Here’s an excerpt from Update 13.3, my suggestion for a prosecutor’s closing argument to the jury:
Ladies and gentlemen of the jury, this is a case about fear, fear and belief. Mohamed Noor would have you believe a call of a woman screaming was particularly dangerous. Police officers routinely handle this kind of non-emergency call, but he would have you believe it anyway.
He would have you believe he feared an ambush, but instead of parking a safe distance away and walking that alley, walking so he could see and hear clearly, walking so he could use cover and concealment and the night itself, walking so Officer Harrity and he could cover each other, he chose to turn off the lights of his patrol car and noisily and blindly cruise down that alley, making himself an obvious target, making it easy for his imaginary ambushers.
He would have you believe that hearing a noise, an unidentified noise that startled him, that scared him so badly he feared for his life, it was reasonable for him to shoot at mere movement, the first person he saw: Justine Damond.
He would have you believe it was inherently reasonable for him to shoot Justine Damond, without warning, across the body of his partner, inches from his face and chest. He would have you believe she, a woman in her pajamas, the person who called for him, a woman carrying only a cell phone, was putting his life in imminent jeopardy.
Mohamed Noor would have you believe all of this was the act of a reasonable, well-trained, experienced police officer. It was what any competent, professional police officer would have done were he in that alley, that night. If he’s right, God help us all.

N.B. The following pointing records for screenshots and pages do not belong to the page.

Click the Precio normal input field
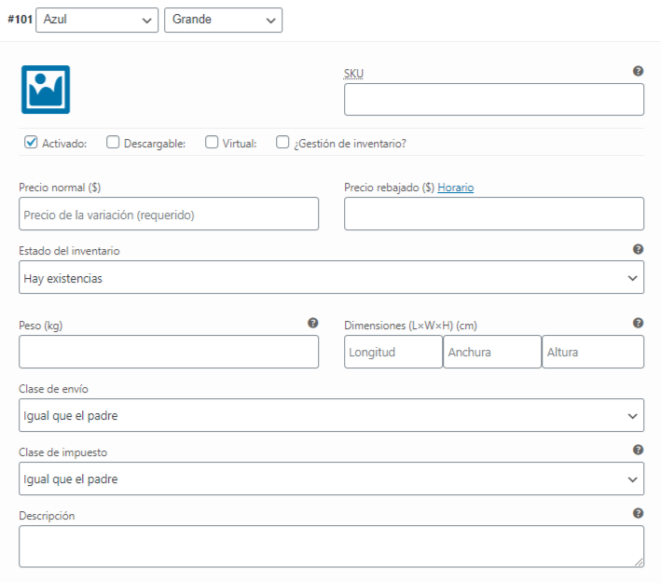point(169,214)
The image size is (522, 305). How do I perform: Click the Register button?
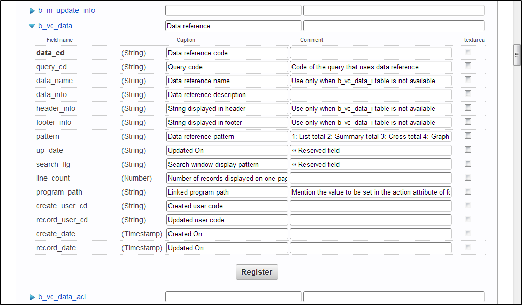[x=256, y=272]

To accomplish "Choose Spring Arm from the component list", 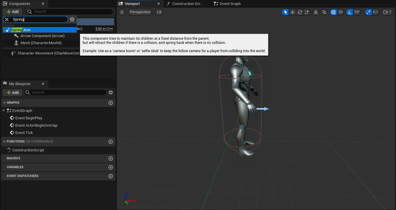I will 21,30.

God help us all, because this is not about reason, but fear, sheer, naked, stark, unreasonable, debilitating fear. It was the fear reasonable police officers are trained to control, the fear we expect them to control so they don’t shoot innocent, non-threatening citizens, citizens trying to report a possible crime, citizens in their pajamas, citizens only trying to speak with them, to direct them to where someone might need help. It is the fear we expect them to control, we need them to control, because if they don’t, people like Justine Damond die. People like our daughters, our wives, our mothers, die.

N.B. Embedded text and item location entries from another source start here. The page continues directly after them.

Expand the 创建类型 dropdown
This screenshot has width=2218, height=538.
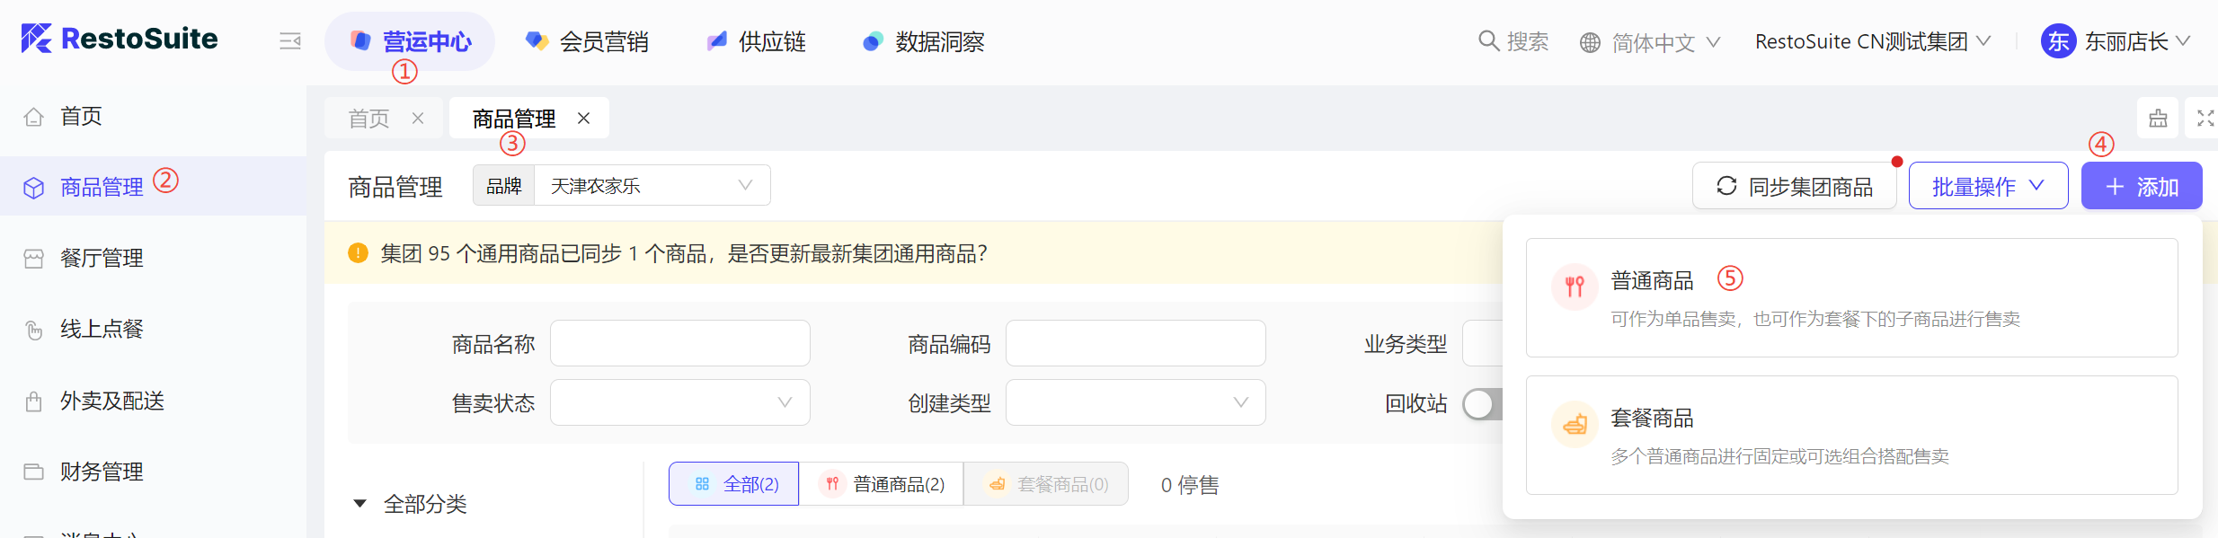1136,402
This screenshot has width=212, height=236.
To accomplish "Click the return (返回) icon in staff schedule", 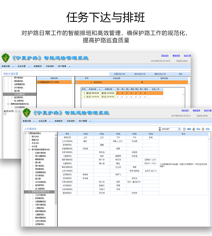I will pos(203,129).
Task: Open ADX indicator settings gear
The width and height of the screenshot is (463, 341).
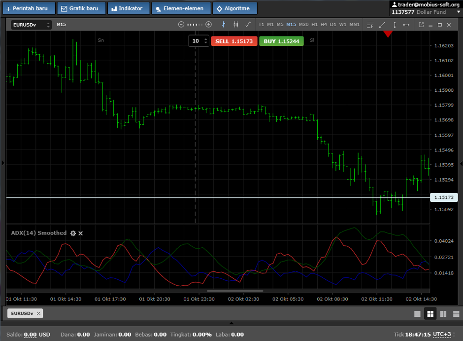Action: (x=73, y=233)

It was fear that caused Mohamed Noor to use bad tactics, to hide in his metal, rolling safe room. It was fear that caused Mohamed Noor to draw and clutch his gun. It was fear that so terrified him he couldn’t think. He could only jerk the trigger of the gun that should have been in his holster, to shoot at movement, or a shadow that turned out to be a human being. It was fear that caused him to shoot in the face of his partner. It was fear that killed Justine Damond, not reasonable fear born of professional, concrete observations, but unreasoning, stupefying, blind panic born of a lack of ability and temperament necessary to be a reasonable police officer, a police officer that would never have shot and killed Justine Damond, because he would have been in control of himself. Mohamed Noor wasn’t. Mohamed Noor wasn’t reasonable, and the proof of that is Justine Damond is dead. Is that what we think reasonable behavior in our police officers? Is that to be the standard?
Noor is out on bond, awaiting trial. I would not be surprised if he slips out of the country, back to Somalia.

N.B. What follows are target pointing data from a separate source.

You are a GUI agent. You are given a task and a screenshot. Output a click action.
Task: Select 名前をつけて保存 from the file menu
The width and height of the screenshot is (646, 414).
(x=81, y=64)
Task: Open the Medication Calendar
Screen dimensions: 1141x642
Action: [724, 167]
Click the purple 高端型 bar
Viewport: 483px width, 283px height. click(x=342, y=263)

Damond’s family and fiancé have retained counsel, and I’m sure negotiations are underway with the City. If there is any justice in Minneapolis, rather than the usual social justice, the only issue will be how much Minneapolis will have to pay.
I remain unconvinced Prosecutor Freeman intends to present a compelling, competent case. I would not be surprised to see a lame plea bargain–if that. In Minneapolis, a year after a panicky, undertrained cop killed Justine Damond, justice remains uncertain, and Minneapolis officers remain easily startled.
The SMM Damond archive is here.
UPDATE, 07-15-18 1645 CST: Justine Damond was remembered in ceremonies in Minneapolis and Australia:
A bright cascade of flowers covered a brand-new park bench near Minnehaha Creek dedicated Saturday to the memory of Justine Ruszczyk Damond, killed one year ago this weekend by a Minneapolis police officer.
Many in the crowd of about 100 people who came out to honor Damond, including Mayor Jacob Frey, carried pink flowers that they would later drop into the creek. The quiet, solemn event was planned with her roles as meditation teacher and spiritual healer in mind.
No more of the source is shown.